What is being asked: Gather each line containing the string "agent" from these entries.

(Collected data)
==============================
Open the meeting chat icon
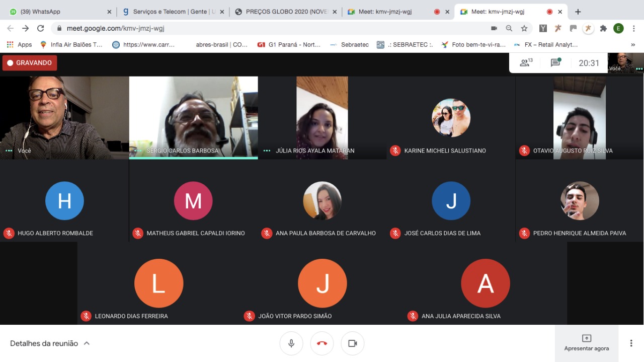 pyautogui.click(x=555, y=63)
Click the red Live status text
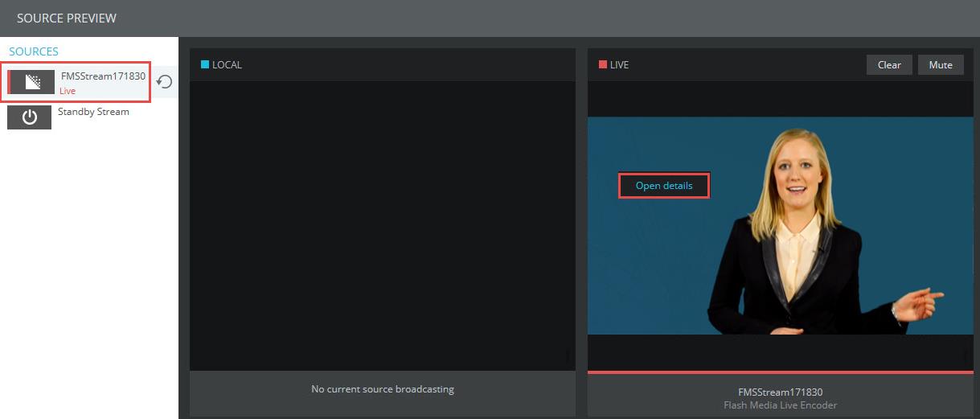Viewport: 980px width, 419px height. [68, 91]
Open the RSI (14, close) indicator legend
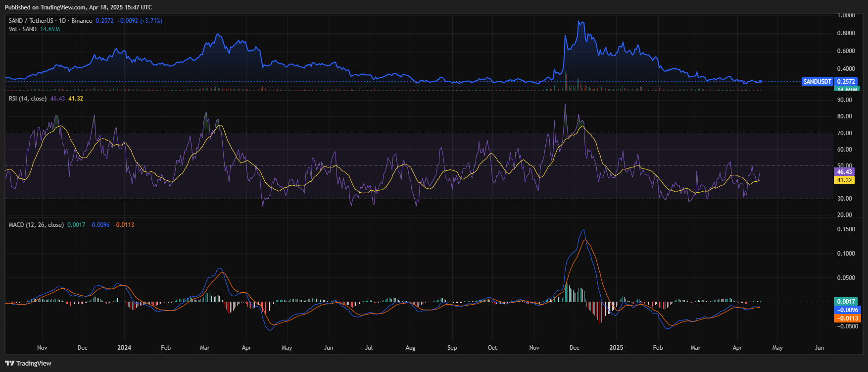This screenshot has width=868, height=372. tap(28, 99)
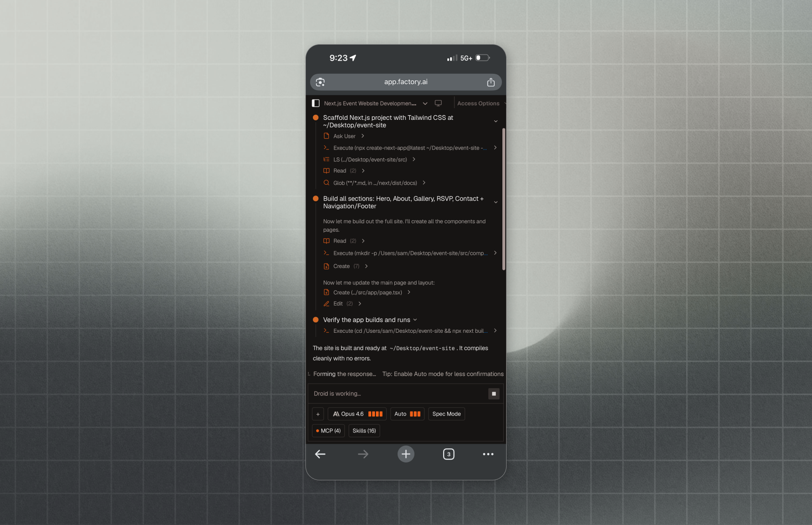This screenshot has width=812, height=525.
Task: Open the Opus 4.6 model selector
Action: coord(357,414)
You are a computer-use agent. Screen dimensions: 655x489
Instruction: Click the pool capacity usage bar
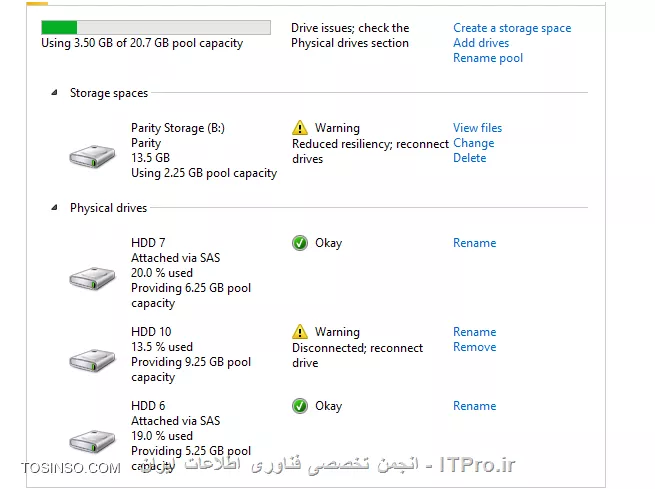(x=155, y=27)
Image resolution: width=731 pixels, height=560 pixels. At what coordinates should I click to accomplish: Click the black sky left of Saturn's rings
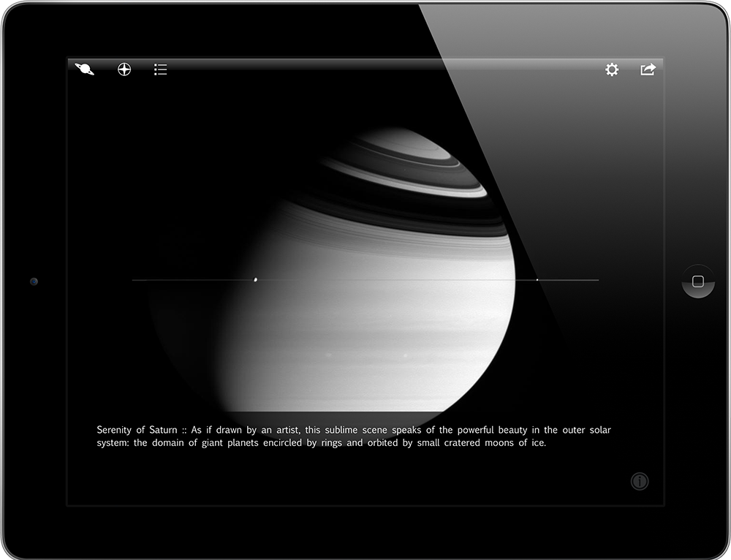click(x=183, y=183)
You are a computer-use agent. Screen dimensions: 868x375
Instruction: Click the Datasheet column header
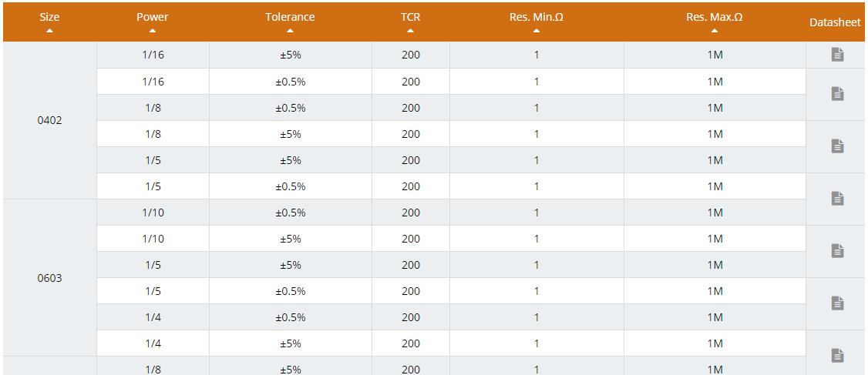(x=835, y=22)
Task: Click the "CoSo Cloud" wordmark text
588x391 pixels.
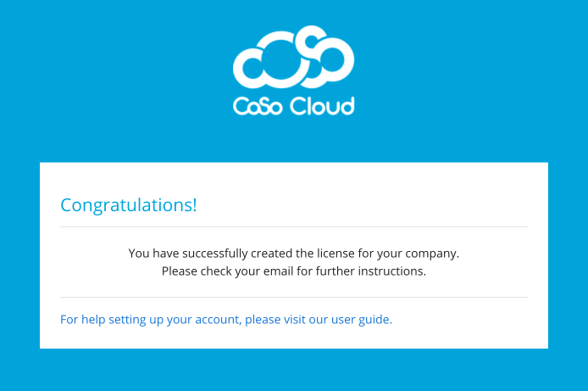Action: 293,107
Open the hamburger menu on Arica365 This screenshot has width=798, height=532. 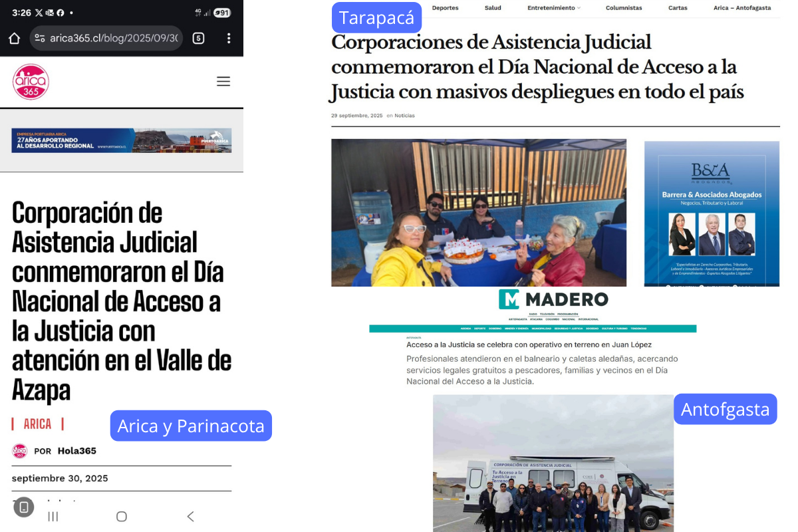pyautogui.click(x=223, y=81)
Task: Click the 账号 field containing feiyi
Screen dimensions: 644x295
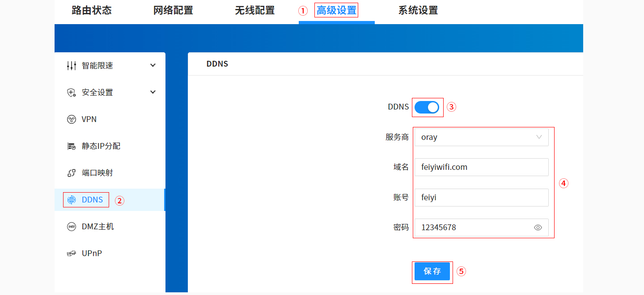Action: click(x=481, y=198)
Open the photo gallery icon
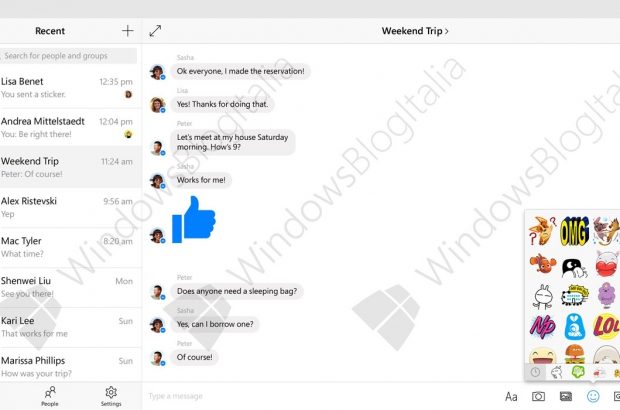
==============================
Result of the task:
You are a computer-use agent. Screen dimensions: 655x489
You are a computer-use agent. Screen dimensions: 868x375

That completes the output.